Block MMAD uses event-driven synchronization to ensure the correct execution of the multi-stage pipeline.

// Wait for an event.
AscendC::WaitFlag<AscendC::HardEvent::MTE1_MTE2>(l1AEventList[l1ListId]);

// Execute the operation.
copyGmToL1A(l1ATensorList[l1ListId], gmA, layoutAInL1, layoutTileA);

// Trigger an event.
AscendC::SetFlag<AscendC::HardEvent::MTE2_MTE1>(l1AEventList[l1ListId]);

7. Commonalities and Differences Among Block MMAD Implementations

CATLASS provides multiple Block MMAD implementations.

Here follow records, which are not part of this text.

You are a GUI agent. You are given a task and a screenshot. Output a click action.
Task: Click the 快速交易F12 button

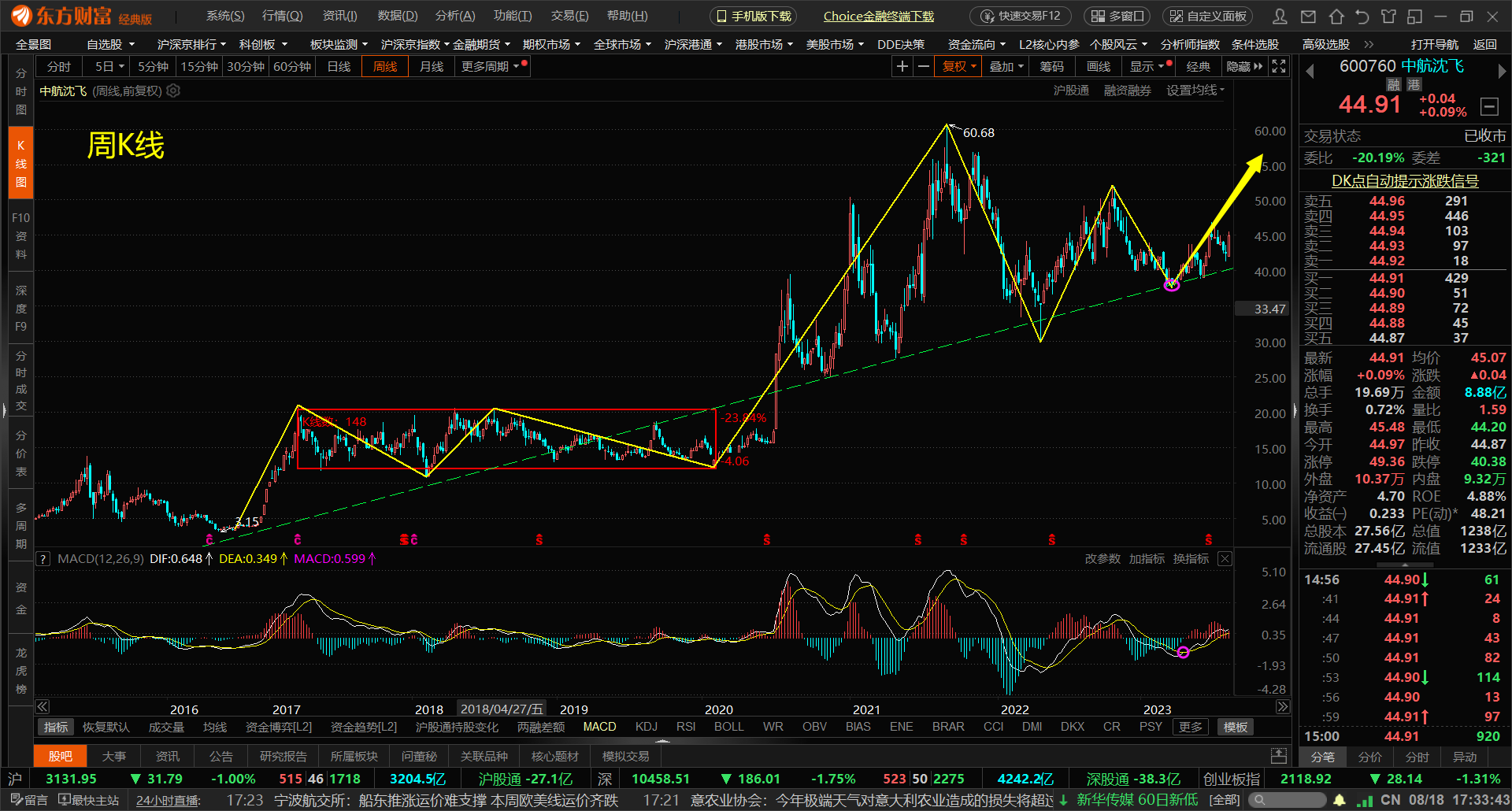(x=1021, y=16)
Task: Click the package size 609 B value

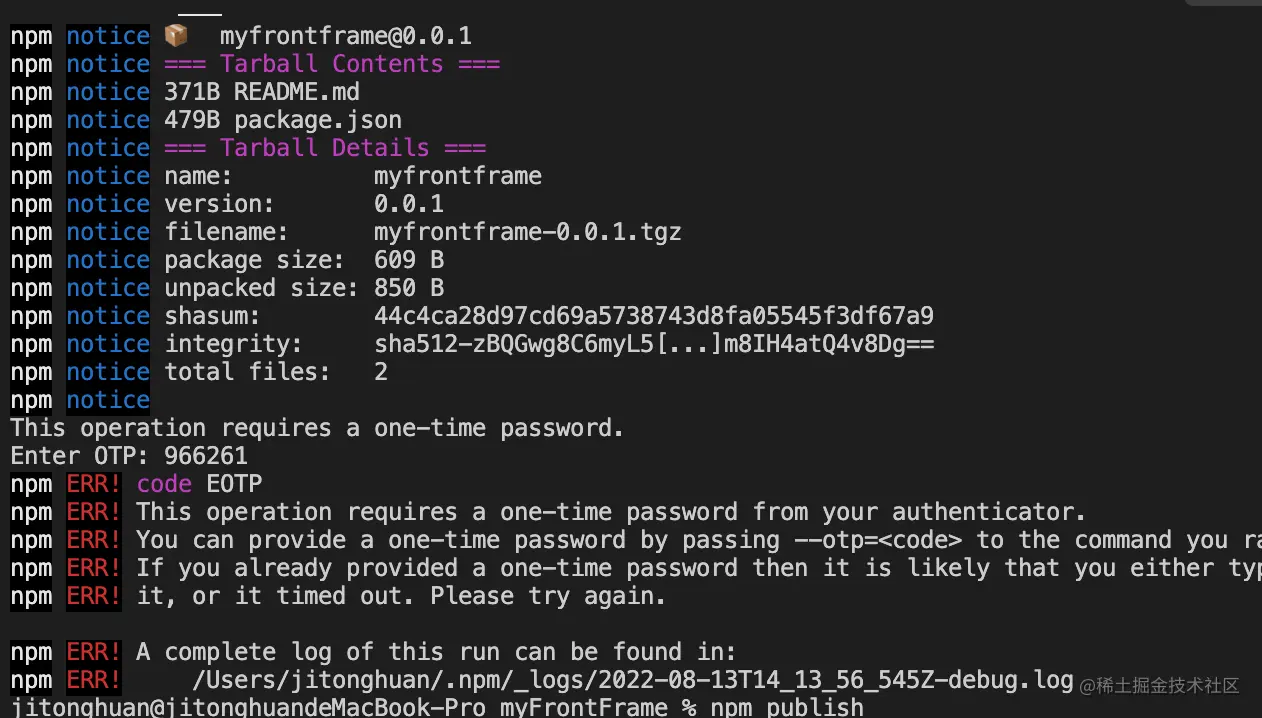Action: pos(409,260)
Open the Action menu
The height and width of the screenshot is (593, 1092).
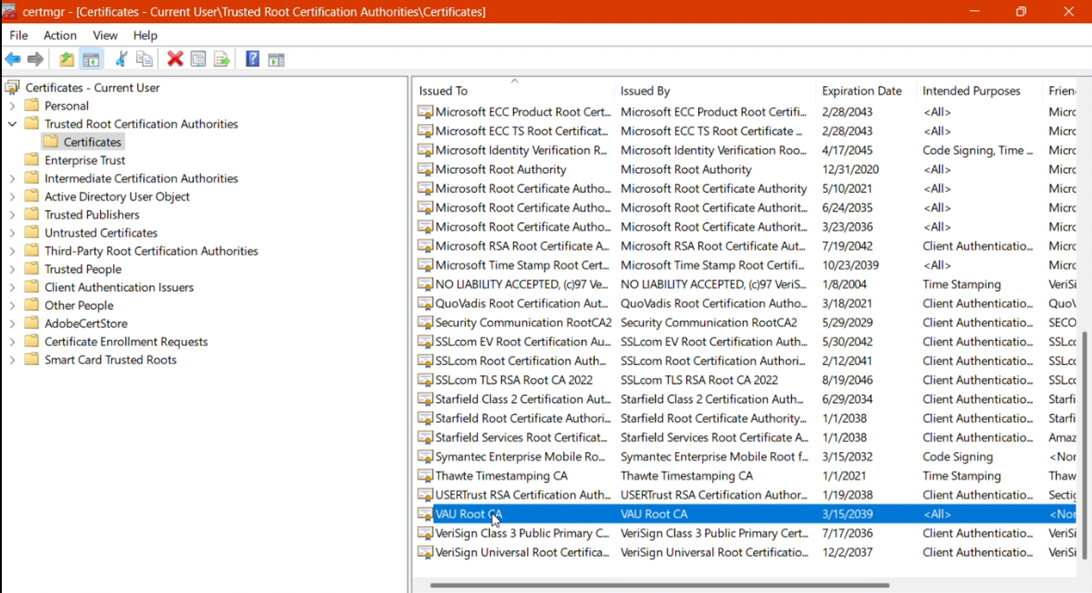tap(59, 34)
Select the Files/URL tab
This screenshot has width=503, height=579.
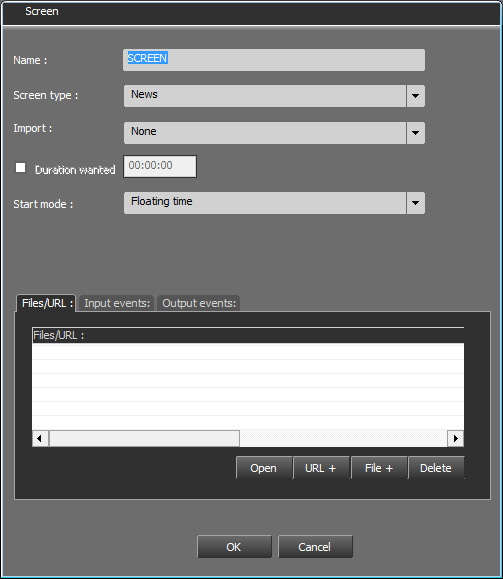(47, 303)
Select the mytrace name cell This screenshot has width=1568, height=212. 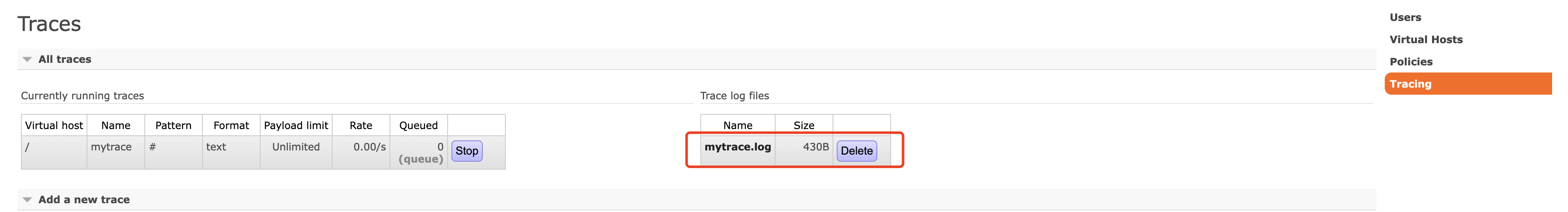coord(111,147)
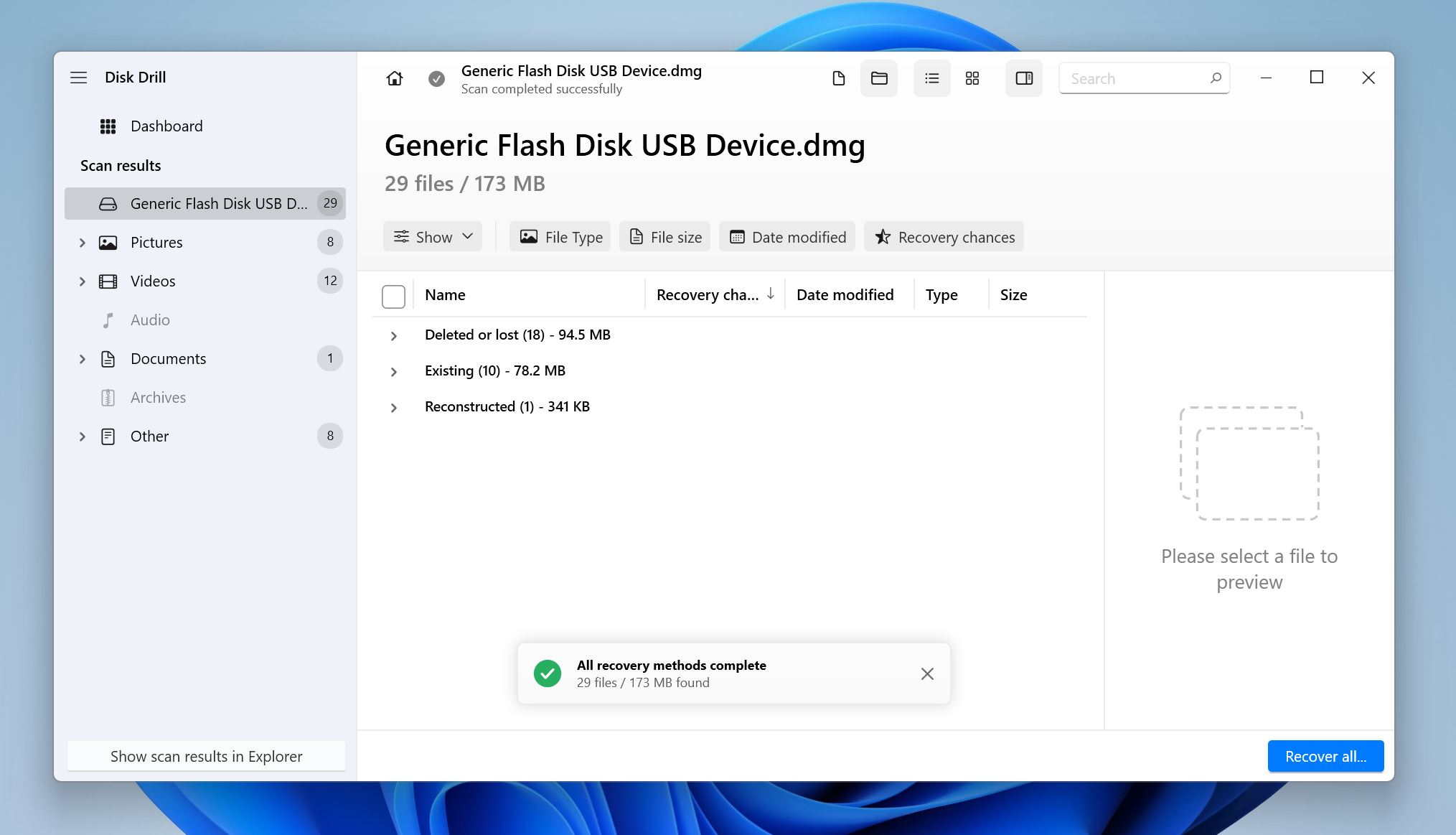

They share the following commonalities:

  1. Unified template interface: All implementations are based on the same template parameter structure.
  2. Multi-stage pipeline design: All implementations use a multi-stage design to hide memory access latency.
  3. Event-driven synchronization: All implementations use events to ensure the correct ordering of data transfer and computation.
  4. Memory hierarchy management: All implementations manage data transfers between GM, L1, and L0.

The major differences among implementations are:

  1. Scheduling policies: ping-pong, preload, streamk, and more
  2. Hardware adaptation: optimization for different hardware architectures
  3. Special features: quantization, sparse computation, bias processing, and more
  4. Performance optimization: different pipeline depths and memory access patterns

8. Summary

Block MMAD is a key component in the CATLASS template library that connects the kernel layer and the tile layer. It achieves efficient block-level matrix multiplication through the following designs:

  1. Modular design: Assembles different functional components through template parameters.
  2. Multi-stage pipeline: Uses ping-pong techniques to hide memory access latency.
  3. Event-driven synchronization: Ensures the correct ordering of data transfer and computation.
  4. Automatic memory management: Efficiently manages memory resources at different levels.
  5. Flexible adaptation: Supports different hardware architectures and computational requirements.

The design of Block MMAD reflects the core ideas of modern high-performance compute libraries. Through elaborate pipeline design and memory management, Block MMAD unlocks hardware computational power to unleash matrix multiplication efficiency.